* _Tasks to carry out_
(a) Answer the following questions using the post about pets.
(i) What size tank does Torti live in?
(ii) What are the names of the two eastern box turtle hatchlings?
(iii) At which park does the boyfriend work as a ranger?
(b) Reproduce a passage of the post about pets word for word, beginning at the words "# The rest of" and stopping after "keep me busy!".
(c) Proceed with the post about pets, writing on from the point at which it stops.

* _Selection_
↓↓↓

# The rest of the zoo!



## zoologist (Nov 17, 2008)

Growing up the only pet i had to call my own was a sweet hamster (RIP roo, lived 3.5 years) and a couple of annoying gerbils!

Once i moved out of my parents house i vowed to get all of the animals i couldn't when i was a kid. So far so good.... i have enough guys to keep me busy!

This is my red ear slider Torti (Tore-tie). She's gonna be about 12" one day! right now she's about 5. I have her in a 50 gallon tank, with an above the tank basking area and she's spoiled.
Torti when i first got her:









Torti today!









her tank:









(*the beanie baby is how i measure her growth, lol!)

I have two eastern box turtle hatchlings, Carolina and Jose. They may be brother and sister but we're not sure! (4 adult breeding turtles, and they came from two seperate nests) They were born last September and are going to take a longggg while to get big and they will outlive me! Carolina is mine, technically, and Jose is my ex-boyfriend's. I'm taking care of him for him while he is in Boot Camp.

Carolina is on the left, Jose on the right!










Sonic Cloud Buggaboo Seefried is an african pygmy (cinnicot colored) hedgehog. He's a sweetheart and has a knack for peeing and pooing whenever and where ever he is not supposed to be! but i love him all the same and he is a BIG hit on the beach. I just call him "Cloud" by the way...










And I don't really know if he counts as a pet... but this is my boyfriend. He is a park ranger out on Hunting Island state park, and we met this summer when i worked there. He puts up with A LOT of my animal mischief, and you gotta respect him for that. He didn't even have a fit when i discected a dead snake on his kitchen counter!

↑↑↑

* _Data provided_
↓↓↓

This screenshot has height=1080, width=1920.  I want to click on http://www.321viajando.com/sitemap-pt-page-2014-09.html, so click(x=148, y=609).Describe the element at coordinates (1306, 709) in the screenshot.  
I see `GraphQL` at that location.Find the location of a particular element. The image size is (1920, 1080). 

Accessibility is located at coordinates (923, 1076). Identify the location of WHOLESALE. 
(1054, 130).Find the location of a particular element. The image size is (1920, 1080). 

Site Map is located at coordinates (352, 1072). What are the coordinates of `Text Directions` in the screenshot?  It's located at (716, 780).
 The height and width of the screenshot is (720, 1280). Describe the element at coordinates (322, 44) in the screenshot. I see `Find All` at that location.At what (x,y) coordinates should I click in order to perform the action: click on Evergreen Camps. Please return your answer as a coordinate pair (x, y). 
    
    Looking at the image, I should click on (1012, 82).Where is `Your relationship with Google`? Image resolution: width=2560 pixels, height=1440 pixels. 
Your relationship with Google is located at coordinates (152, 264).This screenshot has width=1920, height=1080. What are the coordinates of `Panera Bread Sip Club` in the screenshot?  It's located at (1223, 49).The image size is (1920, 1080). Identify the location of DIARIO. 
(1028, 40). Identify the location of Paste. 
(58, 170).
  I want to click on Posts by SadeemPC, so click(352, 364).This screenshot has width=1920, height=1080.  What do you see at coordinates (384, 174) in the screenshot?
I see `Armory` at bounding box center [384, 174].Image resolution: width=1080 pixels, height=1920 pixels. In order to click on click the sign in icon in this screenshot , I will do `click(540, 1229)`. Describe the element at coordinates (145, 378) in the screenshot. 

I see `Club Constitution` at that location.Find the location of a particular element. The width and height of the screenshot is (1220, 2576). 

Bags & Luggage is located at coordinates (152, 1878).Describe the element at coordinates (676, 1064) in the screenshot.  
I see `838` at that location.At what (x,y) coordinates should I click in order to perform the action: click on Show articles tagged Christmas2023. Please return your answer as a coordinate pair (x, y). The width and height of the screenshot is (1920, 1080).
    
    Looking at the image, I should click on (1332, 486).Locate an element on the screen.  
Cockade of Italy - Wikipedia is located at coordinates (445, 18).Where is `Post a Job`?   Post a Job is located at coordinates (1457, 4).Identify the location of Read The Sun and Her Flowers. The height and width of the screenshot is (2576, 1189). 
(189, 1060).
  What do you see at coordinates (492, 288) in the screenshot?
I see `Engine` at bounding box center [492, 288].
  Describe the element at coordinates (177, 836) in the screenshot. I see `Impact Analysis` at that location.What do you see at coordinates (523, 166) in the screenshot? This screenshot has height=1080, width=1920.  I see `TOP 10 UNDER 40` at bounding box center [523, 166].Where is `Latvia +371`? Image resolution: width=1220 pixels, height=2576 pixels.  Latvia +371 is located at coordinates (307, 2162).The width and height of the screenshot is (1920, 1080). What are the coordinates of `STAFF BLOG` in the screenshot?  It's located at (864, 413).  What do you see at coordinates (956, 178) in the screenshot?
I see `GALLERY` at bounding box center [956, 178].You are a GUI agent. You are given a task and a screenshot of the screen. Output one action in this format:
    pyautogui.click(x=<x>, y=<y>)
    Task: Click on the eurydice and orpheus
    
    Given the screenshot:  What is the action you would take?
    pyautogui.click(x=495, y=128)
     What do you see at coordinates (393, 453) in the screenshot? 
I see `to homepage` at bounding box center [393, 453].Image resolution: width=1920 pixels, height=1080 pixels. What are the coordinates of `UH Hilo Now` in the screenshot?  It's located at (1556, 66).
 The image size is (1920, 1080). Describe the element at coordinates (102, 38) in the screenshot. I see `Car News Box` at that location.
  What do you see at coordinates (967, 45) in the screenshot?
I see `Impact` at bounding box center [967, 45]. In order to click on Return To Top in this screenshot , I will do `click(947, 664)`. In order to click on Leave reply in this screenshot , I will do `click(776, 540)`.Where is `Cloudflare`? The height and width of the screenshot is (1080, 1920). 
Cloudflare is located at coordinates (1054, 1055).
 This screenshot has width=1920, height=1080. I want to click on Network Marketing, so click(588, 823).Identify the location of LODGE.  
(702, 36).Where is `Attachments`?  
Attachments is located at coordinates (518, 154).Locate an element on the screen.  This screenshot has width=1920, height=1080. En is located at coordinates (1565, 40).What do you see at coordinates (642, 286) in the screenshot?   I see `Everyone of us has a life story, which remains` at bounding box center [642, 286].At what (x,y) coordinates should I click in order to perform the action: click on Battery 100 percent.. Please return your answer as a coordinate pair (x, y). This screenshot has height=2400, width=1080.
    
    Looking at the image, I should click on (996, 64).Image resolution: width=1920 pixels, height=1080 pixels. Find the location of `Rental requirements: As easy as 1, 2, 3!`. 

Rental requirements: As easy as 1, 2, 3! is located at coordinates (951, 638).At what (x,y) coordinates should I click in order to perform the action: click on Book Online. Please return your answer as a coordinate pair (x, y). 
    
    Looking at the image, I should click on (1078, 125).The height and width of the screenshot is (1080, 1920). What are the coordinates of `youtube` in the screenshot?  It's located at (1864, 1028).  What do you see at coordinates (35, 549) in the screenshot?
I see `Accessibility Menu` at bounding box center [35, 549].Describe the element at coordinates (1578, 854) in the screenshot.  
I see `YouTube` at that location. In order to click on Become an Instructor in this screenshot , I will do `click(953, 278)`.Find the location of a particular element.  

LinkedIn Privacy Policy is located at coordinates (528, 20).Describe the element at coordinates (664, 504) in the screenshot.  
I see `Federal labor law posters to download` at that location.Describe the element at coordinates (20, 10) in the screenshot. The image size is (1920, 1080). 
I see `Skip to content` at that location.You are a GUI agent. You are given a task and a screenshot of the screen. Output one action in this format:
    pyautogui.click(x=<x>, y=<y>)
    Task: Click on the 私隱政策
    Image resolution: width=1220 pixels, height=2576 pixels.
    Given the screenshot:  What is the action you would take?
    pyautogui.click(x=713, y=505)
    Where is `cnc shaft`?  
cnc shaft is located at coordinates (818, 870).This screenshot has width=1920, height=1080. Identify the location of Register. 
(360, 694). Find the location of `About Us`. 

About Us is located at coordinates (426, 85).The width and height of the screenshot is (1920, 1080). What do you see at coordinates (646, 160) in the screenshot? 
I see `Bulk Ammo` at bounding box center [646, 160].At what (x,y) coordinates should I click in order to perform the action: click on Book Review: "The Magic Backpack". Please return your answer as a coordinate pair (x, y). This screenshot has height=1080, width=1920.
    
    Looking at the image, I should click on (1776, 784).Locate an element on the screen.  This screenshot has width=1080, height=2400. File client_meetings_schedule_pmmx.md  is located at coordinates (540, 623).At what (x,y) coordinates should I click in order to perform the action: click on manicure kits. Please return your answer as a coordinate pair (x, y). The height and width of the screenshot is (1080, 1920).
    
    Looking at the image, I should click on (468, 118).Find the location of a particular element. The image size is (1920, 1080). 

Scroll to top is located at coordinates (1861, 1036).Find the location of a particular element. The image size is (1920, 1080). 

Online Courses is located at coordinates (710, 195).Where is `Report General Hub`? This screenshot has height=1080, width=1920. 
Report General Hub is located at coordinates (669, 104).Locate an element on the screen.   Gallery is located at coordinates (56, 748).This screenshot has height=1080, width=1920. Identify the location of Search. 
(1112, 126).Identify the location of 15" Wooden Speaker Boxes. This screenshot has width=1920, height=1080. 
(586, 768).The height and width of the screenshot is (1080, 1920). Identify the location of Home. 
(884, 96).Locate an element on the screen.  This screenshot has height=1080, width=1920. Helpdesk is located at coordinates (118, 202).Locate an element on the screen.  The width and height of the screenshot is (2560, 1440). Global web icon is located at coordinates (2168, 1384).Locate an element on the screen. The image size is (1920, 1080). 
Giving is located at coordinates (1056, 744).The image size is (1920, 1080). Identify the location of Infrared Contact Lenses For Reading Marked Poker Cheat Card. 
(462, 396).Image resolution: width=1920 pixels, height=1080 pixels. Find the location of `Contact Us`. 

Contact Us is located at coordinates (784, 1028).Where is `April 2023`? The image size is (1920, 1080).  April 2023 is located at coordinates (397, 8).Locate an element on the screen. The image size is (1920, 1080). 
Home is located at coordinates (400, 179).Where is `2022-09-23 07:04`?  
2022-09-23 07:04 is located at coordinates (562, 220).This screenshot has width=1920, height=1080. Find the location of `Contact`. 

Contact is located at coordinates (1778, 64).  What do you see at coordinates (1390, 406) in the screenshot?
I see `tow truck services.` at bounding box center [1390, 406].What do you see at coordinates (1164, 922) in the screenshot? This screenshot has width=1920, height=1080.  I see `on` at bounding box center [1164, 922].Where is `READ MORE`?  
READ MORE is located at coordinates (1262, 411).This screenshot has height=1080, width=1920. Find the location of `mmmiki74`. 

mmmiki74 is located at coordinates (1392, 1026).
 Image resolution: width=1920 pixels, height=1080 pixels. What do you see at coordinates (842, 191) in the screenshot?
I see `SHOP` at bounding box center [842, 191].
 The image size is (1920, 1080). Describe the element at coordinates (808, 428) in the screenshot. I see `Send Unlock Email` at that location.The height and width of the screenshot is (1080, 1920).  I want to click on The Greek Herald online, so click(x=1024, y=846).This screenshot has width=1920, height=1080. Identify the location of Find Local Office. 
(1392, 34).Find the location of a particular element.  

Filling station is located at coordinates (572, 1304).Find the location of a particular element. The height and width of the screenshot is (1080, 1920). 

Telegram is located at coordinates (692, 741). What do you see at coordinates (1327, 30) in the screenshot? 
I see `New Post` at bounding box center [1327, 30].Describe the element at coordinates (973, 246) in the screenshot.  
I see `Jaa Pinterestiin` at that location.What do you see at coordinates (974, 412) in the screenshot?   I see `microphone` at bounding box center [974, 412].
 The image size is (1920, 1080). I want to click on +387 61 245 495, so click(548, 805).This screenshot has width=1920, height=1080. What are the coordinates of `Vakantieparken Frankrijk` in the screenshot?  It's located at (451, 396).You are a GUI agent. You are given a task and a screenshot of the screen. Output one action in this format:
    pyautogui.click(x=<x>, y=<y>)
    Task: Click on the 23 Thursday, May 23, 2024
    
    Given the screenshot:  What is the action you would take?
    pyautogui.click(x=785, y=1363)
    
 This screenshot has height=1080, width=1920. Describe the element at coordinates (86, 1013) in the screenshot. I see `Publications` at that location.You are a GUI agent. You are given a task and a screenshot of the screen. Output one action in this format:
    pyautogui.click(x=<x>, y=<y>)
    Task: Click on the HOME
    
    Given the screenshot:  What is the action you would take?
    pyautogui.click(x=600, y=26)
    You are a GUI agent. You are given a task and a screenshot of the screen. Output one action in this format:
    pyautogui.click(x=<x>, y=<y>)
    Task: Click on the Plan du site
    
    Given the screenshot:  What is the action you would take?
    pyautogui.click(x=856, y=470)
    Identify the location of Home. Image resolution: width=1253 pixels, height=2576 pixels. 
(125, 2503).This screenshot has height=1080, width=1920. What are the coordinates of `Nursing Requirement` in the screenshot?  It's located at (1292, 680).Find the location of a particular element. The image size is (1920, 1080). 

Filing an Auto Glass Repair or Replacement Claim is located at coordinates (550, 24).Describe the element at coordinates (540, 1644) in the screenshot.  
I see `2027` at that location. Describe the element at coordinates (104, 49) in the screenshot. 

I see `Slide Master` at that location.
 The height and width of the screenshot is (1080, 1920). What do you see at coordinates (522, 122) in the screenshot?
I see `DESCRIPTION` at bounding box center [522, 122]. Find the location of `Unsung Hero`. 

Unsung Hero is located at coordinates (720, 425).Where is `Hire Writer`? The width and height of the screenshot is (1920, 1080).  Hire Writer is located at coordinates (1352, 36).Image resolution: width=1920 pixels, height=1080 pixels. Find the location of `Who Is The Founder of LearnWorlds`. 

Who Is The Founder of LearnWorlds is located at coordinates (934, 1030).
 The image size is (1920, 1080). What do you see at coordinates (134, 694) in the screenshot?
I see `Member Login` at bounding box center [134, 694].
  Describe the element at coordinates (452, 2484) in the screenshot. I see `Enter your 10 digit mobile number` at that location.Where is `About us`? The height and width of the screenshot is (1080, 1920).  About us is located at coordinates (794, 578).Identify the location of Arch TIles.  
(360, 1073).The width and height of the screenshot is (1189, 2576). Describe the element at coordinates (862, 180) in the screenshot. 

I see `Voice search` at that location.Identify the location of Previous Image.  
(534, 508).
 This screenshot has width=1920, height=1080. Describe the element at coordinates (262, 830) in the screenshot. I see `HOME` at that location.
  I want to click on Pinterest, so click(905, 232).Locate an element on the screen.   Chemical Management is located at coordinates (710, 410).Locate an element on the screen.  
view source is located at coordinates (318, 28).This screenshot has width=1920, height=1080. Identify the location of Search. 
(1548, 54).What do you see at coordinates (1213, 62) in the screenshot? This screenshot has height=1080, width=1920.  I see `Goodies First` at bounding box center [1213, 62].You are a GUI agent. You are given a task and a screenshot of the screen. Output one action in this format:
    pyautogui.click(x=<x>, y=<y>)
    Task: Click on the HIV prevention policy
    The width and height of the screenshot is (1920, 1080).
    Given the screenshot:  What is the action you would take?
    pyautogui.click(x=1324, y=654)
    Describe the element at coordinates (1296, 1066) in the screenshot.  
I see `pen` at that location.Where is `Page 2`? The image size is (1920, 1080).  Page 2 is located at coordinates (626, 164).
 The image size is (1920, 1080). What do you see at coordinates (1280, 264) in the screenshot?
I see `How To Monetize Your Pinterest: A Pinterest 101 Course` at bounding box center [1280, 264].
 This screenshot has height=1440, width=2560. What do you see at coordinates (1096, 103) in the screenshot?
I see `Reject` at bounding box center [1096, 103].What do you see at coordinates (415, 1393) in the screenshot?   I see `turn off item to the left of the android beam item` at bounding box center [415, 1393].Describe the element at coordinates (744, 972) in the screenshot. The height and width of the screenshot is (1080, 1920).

↑↑↑

* _Answers provided_
(a)
(i) A 50 gallon tank.
(ii) Carolina and Jose.
(iii) Hunting Island state park.

(b)
# The rest of the zoo!



## zoologist (Nov 17, 2008)

Growing up the only pet i had to call my own was a sweet hamster (RIP roo, lived 3.5 years) and a couple of annoying gerbils!

Once i moved out of my parents house i vowed to get all of the animals i couldn't when i was a kid. So far so good.... i have enough guys to keep me busy!

(c)
----------



## Neuroticax (May 1, 2007)

They're all so cute!

lmao @ the boyfriend being a pet. Yes it counts.  Mine is a pet still in training. :


----------



## FrenchMartini (Nov 19, 2008)

Awwwww! They _are_ all so cute, especially the hedgehog! But the boyf comes in a close second, lol 

Awww... I want more pets but my boyfriend says we have enough :'(


----------



## collisiontheory89 (Apr 16, 2008)

That turtle tank looks epic, spoiled indeed. And yes, the boyfriend counts as a pet ;D


----------



## Wimbo (Nov 21, 2008)

So cute! I have a painted turtle and a Hermanns tortoise. I love your tank! Its sooooo clean! Myrtle (the painted) does not have anything on the bottom of her tank, other than huge rocks. We thought Myrtle was a girl, but has morphed into a boy. He is full grown now and about the size of Torti. I adore your hedgie too. So cute!


----------



## kandicephalopod (Oct 1, 2008)

They're all so cute!


----------



## missextreme (Dec 5, 2008)

They're adorable!!
What are hedgehogs like as a pet? 
I've always wanted one. It's soooo adorable. <3


----------



## begoodtoanimals (Dec 6, 2007)

Wow, tolerant boyfriend, good sign. I'd keep him forever.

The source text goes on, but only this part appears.